Pandémie: les universitaires n’ont pas droit à un remboursement pour l’hiver 2020

MONTRÉAL — Les étudiants universitaires ne pourront pas recevoir de remboursement en tout ou en partie de leurs frais de scolarité à la suite des perturbations entraînées par la pandémie durant la session d’hiver 2020.

Dans une décision de 25 pages rédigée le 3 juin dernier, le juge Claude Bouchard, de la Cour supérieure, a rejeté la demande d’action collective déposée par une étudiante, Claudia Larose, qui visait l’ensemble des universités pour leur incapacité à offrir les services auxquels les étudiants étaient en droit de s’attendre et pour lesquels ils avaient payé.

Le juge Bouchard souligne que les universités ont été forcées d’interrompre leurs activités en mars 2020 lorsque le gouvernement a décrété l’état d’urgence sanitaire sur l’ensemble du territoire québécois et l’arrêt des activités de l’ensemble des institutions d’enseignement.

Le magistrat reconnaît que de nombreux étudiants n’ont pu, par la suite, poursuivre leurs cours à distance en raison de leurs obligations familiales ou encore parce qu’ils n’avaient pas accès aux ressources nécessaires pour suivre les cours à distance. Il prend acte, également, du fait que certains cours ont été annulés.

Cependant, le juge Bouchard rappelle que, pour aller de l’avant, un tel recours en action collective «doit à tout le moins alléguer une faute commise par les défenderesses, et à plus forte raison lorsque celle-ci doit s’apparenter à de la mauvaise foi, de l’abus de droit ou à un déni de justice. Il n’en est rien», écrit le magistrat. 

De plus, le cas des universités est très spécifique et celles-ci bénéficient d’une grande indépendance dans leurs décisions, ce que reconnaît le juge Bouchard.

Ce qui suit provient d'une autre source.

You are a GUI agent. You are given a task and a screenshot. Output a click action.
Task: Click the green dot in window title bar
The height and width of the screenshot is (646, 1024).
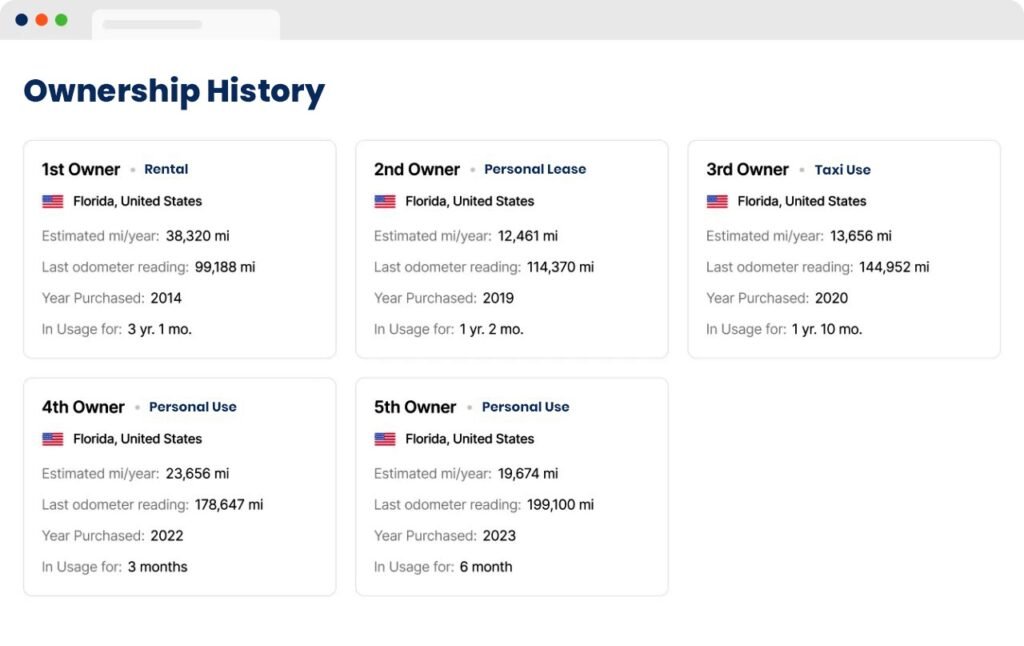61,20
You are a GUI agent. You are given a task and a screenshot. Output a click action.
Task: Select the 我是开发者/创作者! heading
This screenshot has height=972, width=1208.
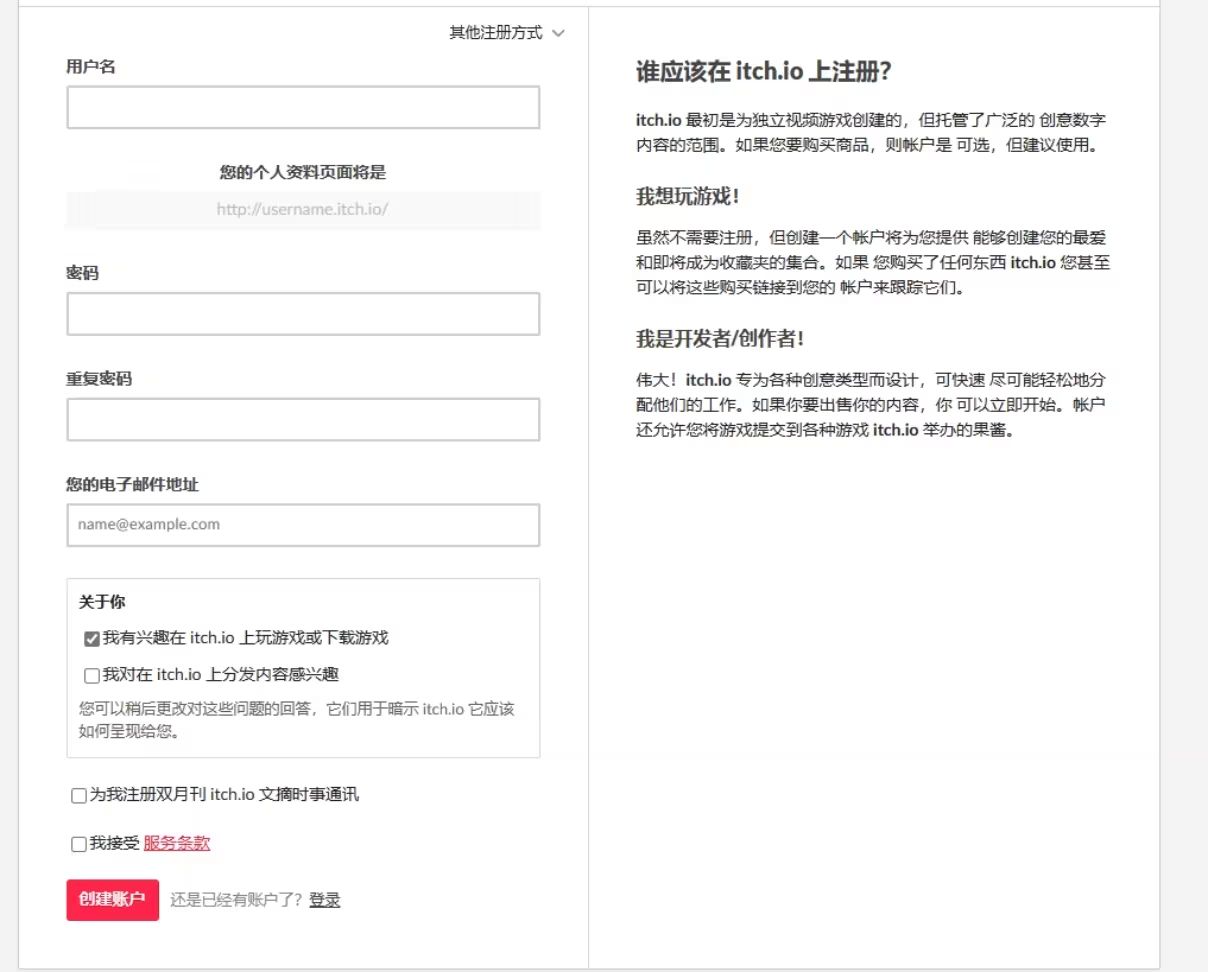pos(720,338)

«Bien que les défenderesses ne bénéficient pas d’un privilège d’immunité, la retenue judiciaire voulant que les tribunaux s’abstiennent de s’immiscer dans les activités académiques et administratives des universités, à moins d’être en présence de décisions déraisonnables, arbitraires, discriminatoires ou prises en violation de leur devoir d’agir équitablement, limite l’intervention du tribunal», écrit-il.